The NYT got a lot of complaints about the article:
"Helen Berkeley, a reader from Baltimore, said she was dismayed at the column’s “fat hatred, class bias and nasty humor.” Kristin Anne Carideo of Seattle said that mocking people who want fashion but cannot afford designer clothing “is myopic and offensive.” Sarah Looney of Harrisonburg, Va., said the column was “saturated with disdain for the type of clothing that the average person wears, and, what is more troubling, the size of the average woman.” Others found the column “a voice for class privilege,” “hateful,” “genuinely cruel” and “smug.”
Bill Keller, the executive editor of The Times, was unhappy, too. The column, he said, “would make a fine exhibit for someone making the case that The Times has an arrogant streak.” Keller said his mother was a Penney’s shopper for much of her life, and she would have found the review “snotty.” He told me that he wished it had not been published.

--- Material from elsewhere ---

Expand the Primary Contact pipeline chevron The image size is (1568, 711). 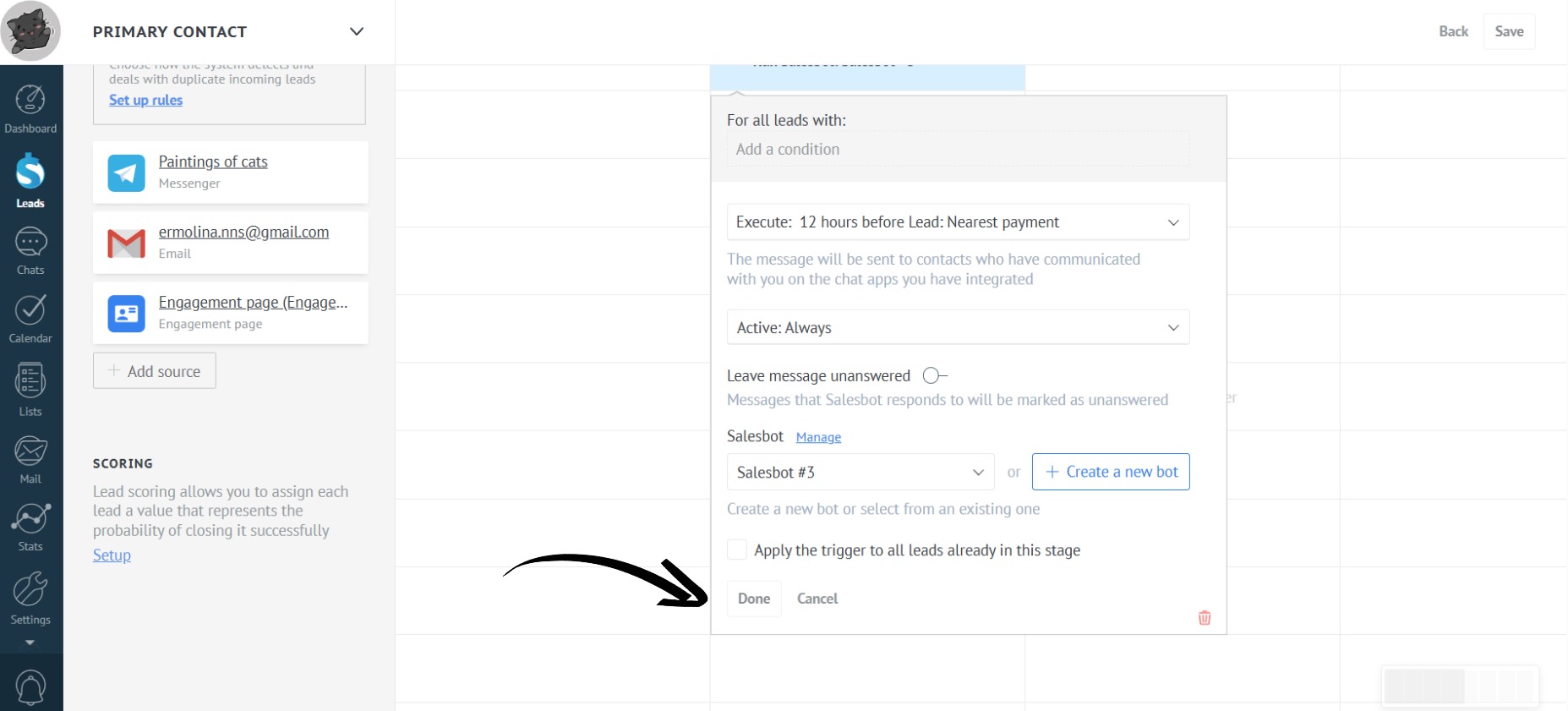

The column raised an issue that The Times and other news organizations sometimes struggle with: What is the difference between edgy and objectionable? Or, as one reader, Daniel Harris-McCoy of Boston, put it: How do writers “navigate the fine lines between observation, satire and snark,” and when should editors step in to restrain them?
Although Trip Gabriel, the Styles editor, said the lines can be blurry, it seems to me that they were crossed and left far behind in this case. Wilson’s editors should have saved her, themselves and the paper from the reaction they got from readers, who concluded that the humor was at their expense, not for their benefit.
Keller said, “The key, I guess, is to imagine that you are writing for an audience with a broad range of views and experiences, and to write with respect for them.” Dismissing a point of view “with a contemptuous sneer is not only bad manners, it’s bad journalism.”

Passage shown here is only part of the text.